When the line with "Click the real users experience circle icon" appears below, start repeating lines exactly, and keep going through the line with "1270x952 pixels."; add nothing outside that span.

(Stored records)
..........

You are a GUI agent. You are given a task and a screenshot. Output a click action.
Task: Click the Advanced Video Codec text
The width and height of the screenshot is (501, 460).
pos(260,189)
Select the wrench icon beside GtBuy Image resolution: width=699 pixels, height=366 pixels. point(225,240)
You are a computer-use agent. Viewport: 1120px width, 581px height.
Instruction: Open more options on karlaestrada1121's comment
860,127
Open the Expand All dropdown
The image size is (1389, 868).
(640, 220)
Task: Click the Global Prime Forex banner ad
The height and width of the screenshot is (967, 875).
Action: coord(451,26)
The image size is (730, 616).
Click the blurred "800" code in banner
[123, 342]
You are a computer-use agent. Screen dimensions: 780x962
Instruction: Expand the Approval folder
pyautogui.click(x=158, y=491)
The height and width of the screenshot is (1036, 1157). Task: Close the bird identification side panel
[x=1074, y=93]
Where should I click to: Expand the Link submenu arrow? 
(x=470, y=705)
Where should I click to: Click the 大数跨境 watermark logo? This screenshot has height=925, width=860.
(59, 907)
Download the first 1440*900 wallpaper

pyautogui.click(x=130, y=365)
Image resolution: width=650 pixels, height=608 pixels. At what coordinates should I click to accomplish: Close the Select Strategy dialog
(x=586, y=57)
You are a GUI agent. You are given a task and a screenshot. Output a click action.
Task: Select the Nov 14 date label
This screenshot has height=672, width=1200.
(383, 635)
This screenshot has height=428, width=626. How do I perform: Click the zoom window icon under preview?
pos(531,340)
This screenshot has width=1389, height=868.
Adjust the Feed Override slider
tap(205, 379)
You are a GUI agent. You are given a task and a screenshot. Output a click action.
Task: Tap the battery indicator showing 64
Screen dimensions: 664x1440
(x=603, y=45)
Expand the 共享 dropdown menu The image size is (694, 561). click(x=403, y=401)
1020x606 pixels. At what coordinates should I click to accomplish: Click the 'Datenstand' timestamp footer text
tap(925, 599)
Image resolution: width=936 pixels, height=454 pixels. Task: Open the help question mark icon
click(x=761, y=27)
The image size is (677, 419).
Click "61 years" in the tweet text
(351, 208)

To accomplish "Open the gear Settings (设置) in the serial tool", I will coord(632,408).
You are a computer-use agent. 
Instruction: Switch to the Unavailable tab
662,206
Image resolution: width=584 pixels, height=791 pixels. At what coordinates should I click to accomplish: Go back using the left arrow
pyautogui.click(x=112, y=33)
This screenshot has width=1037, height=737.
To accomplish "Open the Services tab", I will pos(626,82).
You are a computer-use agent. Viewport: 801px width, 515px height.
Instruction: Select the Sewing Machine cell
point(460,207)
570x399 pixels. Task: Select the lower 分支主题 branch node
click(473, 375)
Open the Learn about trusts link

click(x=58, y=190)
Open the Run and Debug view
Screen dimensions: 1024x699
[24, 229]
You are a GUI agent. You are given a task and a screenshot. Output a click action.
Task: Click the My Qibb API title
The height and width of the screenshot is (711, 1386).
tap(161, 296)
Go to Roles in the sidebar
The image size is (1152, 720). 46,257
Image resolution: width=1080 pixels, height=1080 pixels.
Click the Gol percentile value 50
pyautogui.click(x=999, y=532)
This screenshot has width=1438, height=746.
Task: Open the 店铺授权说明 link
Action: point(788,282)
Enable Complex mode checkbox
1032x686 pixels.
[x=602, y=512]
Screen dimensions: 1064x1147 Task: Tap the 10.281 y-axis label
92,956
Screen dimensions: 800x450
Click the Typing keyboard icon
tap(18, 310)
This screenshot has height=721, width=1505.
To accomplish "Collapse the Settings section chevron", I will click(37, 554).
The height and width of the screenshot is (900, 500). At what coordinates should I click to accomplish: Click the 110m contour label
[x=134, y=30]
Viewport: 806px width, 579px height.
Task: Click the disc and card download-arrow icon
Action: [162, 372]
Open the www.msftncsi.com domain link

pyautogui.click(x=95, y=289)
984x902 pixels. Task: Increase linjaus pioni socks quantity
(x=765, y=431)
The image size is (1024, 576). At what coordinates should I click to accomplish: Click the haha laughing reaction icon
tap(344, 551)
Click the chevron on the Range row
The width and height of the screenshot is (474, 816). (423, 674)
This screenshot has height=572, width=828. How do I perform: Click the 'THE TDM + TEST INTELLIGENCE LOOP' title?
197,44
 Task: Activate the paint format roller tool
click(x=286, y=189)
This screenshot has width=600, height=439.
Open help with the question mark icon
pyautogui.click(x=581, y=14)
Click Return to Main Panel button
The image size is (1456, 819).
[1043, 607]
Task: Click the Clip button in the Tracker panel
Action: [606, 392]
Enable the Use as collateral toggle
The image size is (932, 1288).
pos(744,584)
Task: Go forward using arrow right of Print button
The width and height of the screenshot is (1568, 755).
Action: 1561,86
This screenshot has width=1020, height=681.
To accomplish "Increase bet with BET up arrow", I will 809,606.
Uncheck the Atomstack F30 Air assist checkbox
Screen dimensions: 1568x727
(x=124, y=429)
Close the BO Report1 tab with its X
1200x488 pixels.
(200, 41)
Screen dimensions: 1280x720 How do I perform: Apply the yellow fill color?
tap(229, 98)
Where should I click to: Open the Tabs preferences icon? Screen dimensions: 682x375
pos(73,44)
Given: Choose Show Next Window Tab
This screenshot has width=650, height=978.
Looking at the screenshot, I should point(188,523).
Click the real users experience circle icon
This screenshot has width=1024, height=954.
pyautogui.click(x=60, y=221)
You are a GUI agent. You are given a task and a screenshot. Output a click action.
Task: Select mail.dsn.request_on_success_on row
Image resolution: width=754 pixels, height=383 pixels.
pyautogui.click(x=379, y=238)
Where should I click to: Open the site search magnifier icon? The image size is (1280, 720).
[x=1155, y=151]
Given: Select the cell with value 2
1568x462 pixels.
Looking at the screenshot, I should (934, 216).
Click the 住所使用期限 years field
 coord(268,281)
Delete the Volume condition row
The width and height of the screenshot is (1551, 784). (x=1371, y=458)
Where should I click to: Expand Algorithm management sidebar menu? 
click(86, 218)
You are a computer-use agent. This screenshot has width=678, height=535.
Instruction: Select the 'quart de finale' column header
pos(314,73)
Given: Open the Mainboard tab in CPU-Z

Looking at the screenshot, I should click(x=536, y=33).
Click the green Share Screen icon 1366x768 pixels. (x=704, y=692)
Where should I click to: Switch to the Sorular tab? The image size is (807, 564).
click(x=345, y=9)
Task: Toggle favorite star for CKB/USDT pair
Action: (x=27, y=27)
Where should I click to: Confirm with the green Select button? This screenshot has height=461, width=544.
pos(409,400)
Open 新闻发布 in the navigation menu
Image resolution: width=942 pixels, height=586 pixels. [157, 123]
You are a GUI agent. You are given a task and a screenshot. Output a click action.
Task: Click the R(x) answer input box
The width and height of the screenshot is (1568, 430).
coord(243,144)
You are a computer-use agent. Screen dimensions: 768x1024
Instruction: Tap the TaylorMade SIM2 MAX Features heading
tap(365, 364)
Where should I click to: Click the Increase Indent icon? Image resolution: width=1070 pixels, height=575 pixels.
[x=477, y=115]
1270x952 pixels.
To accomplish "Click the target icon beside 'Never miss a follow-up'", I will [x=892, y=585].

..........

**Task result:**
Click the real users experience circle icon
This screenshot has width=1024, height=954.
pyautogui.click(x=60, y=221)
You are a GUI agent. You are given a task and a screenshot. Output a click action.
Task: Select mail.dsn.request_on_success_on row
Image resolution: width=754 pixels, height=383 pixels.
pyautogui.click(x=379, y=238)
Where should I click to: Open the site search magnifier icon? The image size is (1280, 720).
[x=1155, y=151]
Given: Select the cell with value 2
1568x462 pixels.
Looking at the screenshot, I should (934, 216).
Click the 住所使用期限 years field
 coord(268,281)
Delete the Volume condition row
The width and height of the screenshot is (1551, 784). (x=1371, y=458)
Where should I click to: Expand Algorithm management sidebar menu? 
click(86, 218)
You are a computer-use agent. This screenshot has width=678, height=535.
Instruction: Select the 'quart de finale' column header
pos(314,73)
Given: Open the Mainboard tab in CPU-Z

Looking at the screenshot, I should click(x=536, y=33).
Click the green Share Screen icon 1366x768 pixels. (x=704, y=692)
Where should I click to: Switch to the Sorular tab? The image size is (807, 564).
click(x=345, y=9)
Task: Toggle favorite star for CKB/USDT pair
Action: (x=27, y=27)
Where should I click to: Confirm with the green Select button? This screenshot has height=461, width=544.
pos(409,400)
Open 新闻发布 in the navigation menu
Image resolution: width=942 pixels, height=586 pixels. [157, 123]
You are a GUI agent. You are given a task and a screenshot. Output a click action.
Task: Click the R(x) answer input box
The width and height of the screenshot is (1568, 430).
coord(243,144)
You are a computer-use agent. Screen dimensions: 768x1024
Instruction: Tap the TaylorMade SIM2 MAX Features heading
tap(365, 364)
Where should I click to: Click the Increase Indent icon? Image resolution: width=1070 pixels, height=575 pixels.
[x=477, y=115]
1270x952 pixels.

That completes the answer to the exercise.